Obscurantisme télévisuel
Cette personne hérétique répond toujours non quand on lui demande si elle a regardé l’émission de télévision de la veille. Elle sera également incapable de vous aider lorsque vous lui demanderez le titre de la chanson habillant tel spot publicitaire. Pourtant, elle connaît certainement cette musique, mais ne l’a jamais entendue associée à quelque marque que ce soit. Pour les mêmes raisons, cet étrange individu va désespérer l’argumentaire du commercial de France Loisirs quand ce dernier, après avoir frappé à sa porte, va tenter de lui asséner l’argument généralement décisif : « vous savez, c’est le livre du présentateur de telle émission, lui, vous le connaissez, non ? ». D’ailleurs, ce même commercial, en voyant tous les instruments de musique dans l’appartement du suspect lâchera : « oh, vous jouez de tout ça ! Moi aussi, j’ai toujours voulu en faire, mais je n’ai jamais le temps ». Ce à quoi notre déséquilibré mental répondra : « quand on regarde moins la télévision, on se retrouve avec un peu de temps et un peu de calme pour faire plein de choses, vous savez ».
A la masse culturellement
La fréquentation des salles obscures révèle l’inculture de notre olibrius : ému par un film à petit budget que 5 000 personnes ont vu en France, marqué par un documentaire qui ne passera jamais à la télévision, même à 2 heures du matin sur Arte, il pense que les scénaristes des « blockbusters » sont en grève depuis des années. Voilà pourquoi les pauvres producteurs sont acculés à user de campagnes publicitaires dignes de celle du « oui à la Constitution européenne » de 2005, à vendre des jeux vidéo ou des figurines en plastiques et à décorer des paquets de céréales pour enfants.
Terroriste du PIB
Notre récalcitrant énergumène, ne connaissant décidément aucun plaisir de la vie, ne fume pas. Il n’enrichit donc pas les caisses de l’Etat par ses achats de cigarettes, ce qui n’est pas très citoyen. Statistiquement, il aura moins de risque d’occuper du personnel dans un centre anti-cancer, du moins pour celui du poumon. Heureusement que d’autres se dévouent héroïquement - car connaissant les risques - pour permettre à la recherche d’avancer et au personnel médical de travailler.

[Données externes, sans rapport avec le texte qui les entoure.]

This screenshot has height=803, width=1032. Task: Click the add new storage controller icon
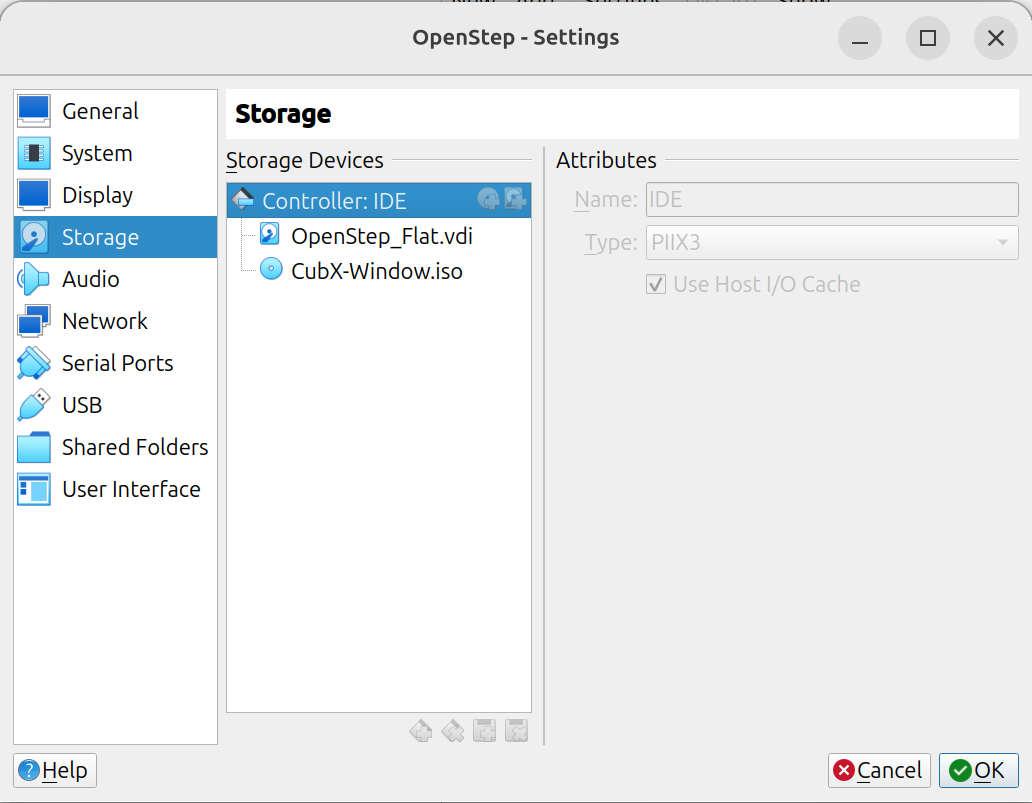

Ce réactionnaire ne fréquente guère les établissements de restauration rapide : ce n’est pas là qu’il emmène ses enfants pour avoir l’impression d’être un bon père et leur faire plaisir, malgré les malignes injonctions publicitaires. Ce quasi-boycott est scandaleux quand on songe aux étudiants qui ne pourraient pas payer leurs études si les fast-foods avaient moins de fidèles clients. Sans parler des spécialistes de l’obésité infantile qui n’auraient plus qu’à devenir gynécologues !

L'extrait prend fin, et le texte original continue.